Aim of the exercise:
Please copy the records below, starting at the line that contains "basierend auf rezensionen (507, 1626)" and ending at the line that contains "KUIKMA Dámská tenisová mikina", and shift every coordinate in the answers up by 126. Keep all other lines in that span, including those without answers, unchanged.

Entries on finding words and elements

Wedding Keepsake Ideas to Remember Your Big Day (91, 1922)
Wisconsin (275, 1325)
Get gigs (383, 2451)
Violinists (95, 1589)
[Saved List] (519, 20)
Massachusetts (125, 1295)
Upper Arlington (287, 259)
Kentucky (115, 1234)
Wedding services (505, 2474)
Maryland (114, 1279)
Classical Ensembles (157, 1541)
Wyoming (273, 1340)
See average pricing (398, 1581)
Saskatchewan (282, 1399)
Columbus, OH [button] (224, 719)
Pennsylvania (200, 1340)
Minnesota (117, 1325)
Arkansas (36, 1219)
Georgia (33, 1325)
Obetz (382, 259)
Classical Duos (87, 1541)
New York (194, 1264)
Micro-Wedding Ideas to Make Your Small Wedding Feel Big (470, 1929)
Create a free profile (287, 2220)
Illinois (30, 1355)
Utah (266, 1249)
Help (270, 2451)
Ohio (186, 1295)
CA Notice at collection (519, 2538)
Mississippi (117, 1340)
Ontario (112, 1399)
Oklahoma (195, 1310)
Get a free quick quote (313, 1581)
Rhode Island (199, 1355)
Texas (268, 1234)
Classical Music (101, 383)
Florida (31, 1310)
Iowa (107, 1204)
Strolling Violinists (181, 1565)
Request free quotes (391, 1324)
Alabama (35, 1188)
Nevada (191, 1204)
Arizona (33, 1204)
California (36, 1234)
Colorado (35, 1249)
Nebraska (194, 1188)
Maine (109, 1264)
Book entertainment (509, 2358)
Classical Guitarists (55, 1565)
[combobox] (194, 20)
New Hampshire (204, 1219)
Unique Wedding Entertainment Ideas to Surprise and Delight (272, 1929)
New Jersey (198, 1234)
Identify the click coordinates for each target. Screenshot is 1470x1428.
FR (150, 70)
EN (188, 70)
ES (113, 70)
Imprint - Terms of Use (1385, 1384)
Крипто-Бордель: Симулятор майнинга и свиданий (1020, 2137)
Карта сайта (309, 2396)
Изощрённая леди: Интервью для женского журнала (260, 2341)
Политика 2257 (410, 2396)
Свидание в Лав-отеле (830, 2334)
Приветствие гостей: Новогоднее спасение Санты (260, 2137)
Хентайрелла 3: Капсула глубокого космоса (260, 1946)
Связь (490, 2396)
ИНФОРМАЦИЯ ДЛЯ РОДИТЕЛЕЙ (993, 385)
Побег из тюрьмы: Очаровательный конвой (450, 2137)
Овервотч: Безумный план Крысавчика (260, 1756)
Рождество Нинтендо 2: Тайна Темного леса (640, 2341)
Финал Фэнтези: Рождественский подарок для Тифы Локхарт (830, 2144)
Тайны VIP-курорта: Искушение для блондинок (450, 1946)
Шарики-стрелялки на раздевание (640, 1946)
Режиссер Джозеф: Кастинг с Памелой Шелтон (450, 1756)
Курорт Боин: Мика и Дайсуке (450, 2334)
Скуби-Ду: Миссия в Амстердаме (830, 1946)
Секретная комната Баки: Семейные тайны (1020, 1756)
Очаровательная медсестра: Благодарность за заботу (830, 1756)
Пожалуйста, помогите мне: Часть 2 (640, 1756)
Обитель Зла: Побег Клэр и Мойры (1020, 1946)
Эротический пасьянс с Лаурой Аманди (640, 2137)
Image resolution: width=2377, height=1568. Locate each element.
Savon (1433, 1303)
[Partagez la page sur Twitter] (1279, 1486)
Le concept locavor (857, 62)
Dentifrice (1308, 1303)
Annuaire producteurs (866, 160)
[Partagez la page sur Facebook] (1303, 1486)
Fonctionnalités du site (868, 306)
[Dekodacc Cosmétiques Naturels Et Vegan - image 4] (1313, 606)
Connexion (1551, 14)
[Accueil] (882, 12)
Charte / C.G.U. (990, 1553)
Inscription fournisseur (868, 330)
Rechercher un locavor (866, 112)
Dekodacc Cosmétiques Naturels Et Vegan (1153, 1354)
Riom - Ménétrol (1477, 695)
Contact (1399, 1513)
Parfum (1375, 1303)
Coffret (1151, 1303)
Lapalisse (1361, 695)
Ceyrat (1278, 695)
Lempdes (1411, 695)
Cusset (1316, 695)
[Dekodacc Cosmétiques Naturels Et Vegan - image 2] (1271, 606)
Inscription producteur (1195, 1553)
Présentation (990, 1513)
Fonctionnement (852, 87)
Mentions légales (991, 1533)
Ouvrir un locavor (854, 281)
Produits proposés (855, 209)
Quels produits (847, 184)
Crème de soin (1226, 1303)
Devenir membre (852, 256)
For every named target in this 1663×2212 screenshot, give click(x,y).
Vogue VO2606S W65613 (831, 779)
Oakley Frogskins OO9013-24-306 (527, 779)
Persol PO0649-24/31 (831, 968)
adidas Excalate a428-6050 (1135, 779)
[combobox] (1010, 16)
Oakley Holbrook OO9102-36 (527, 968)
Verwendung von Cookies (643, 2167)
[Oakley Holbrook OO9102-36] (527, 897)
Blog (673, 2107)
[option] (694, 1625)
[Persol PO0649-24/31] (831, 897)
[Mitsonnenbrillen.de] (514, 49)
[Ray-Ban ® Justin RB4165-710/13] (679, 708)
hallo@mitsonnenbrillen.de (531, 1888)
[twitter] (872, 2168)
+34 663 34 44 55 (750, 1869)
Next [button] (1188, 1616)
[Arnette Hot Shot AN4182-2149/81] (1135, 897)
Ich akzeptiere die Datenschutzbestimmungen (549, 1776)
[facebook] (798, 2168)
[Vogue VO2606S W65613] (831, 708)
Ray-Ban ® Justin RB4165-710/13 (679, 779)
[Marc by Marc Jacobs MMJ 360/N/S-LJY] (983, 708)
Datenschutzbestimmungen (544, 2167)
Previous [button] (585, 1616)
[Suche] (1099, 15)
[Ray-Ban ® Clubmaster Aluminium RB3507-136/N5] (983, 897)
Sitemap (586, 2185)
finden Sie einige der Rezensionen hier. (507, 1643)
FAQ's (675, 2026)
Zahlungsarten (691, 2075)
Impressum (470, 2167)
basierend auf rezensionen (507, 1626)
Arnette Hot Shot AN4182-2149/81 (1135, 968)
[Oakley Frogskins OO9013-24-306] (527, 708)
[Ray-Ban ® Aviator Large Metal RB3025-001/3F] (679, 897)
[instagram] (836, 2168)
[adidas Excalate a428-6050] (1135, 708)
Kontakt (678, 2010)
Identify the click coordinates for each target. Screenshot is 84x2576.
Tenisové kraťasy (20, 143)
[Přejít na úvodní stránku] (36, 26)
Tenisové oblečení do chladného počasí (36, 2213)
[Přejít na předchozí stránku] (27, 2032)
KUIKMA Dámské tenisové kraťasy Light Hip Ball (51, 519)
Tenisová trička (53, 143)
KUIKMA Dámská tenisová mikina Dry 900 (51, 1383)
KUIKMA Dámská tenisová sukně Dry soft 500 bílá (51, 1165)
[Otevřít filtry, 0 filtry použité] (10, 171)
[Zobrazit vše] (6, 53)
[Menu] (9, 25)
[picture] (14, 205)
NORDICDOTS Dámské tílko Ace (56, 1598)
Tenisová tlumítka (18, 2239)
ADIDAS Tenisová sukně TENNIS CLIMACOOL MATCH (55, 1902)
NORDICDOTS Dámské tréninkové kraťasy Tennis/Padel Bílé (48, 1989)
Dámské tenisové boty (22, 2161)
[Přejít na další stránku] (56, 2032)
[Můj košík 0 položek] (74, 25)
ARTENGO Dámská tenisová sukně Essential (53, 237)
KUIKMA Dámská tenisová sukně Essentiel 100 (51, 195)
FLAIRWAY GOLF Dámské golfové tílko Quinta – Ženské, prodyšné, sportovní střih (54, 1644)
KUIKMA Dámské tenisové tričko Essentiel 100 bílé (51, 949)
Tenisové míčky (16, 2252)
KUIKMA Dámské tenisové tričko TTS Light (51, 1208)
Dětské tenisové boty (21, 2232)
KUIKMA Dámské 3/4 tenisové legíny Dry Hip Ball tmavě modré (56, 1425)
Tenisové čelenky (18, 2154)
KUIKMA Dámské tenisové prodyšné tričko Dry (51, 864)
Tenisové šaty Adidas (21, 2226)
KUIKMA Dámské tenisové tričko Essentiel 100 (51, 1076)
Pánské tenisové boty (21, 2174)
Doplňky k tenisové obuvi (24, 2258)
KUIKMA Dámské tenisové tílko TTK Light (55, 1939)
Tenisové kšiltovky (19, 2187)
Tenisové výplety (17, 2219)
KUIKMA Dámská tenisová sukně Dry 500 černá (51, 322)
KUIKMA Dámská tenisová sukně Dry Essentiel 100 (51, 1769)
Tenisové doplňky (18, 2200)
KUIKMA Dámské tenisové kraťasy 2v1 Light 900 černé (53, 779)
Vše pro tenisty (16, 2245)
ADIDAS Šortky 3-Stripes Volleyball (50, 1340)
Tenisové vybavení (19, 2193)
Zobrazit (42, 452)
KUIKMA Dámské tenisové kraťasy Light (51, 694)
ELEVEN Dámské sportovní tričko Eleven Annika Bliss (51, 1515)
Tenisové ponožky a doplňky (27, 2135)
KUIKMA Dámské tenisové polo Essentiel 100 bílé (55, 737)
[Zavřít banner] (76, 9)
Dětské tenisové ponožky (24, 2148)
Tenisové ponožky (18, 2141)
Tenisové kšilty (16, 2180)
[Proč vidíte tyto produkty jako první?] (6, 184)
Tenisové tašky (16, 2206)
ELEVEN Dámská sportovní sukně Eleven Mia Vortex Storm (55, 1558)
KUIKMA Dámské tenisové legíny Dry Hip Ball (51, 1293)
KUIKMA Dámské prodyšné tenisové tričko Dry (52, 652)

Response below:
basierend auf rezensionen (633, 1752)
Arnette Hot Shot AN4182-2149/81 (1261, 1094)
[Oakley Frogskins OO9013-24-306] (653, 834)
[Ray-Ban ® Aviator Large Metal RB3025-001/3F] (805, 1023)
[instagram] (962, 2294)
[adidas Excalate a428-6050] (1261, 834)
Kontakt (804, 2136)
Identify the click coordinates for each target. Screenshot is 84x2576.
Tenisové kraťasy (146, 269)
[Přejít na úvodní stránku] (162, 152)
Tenisové oblečení do chladného počasí (162, 2339)
[Přejít na předchozí stránku] (153, 2158)
KUIKMA Dámské tenisové kraťasy Light Hip Ball (177, 645)
Tenisová trička (179, 269)
KUIKMA Dámská tenisová mikina Dry 900 (177, 1509)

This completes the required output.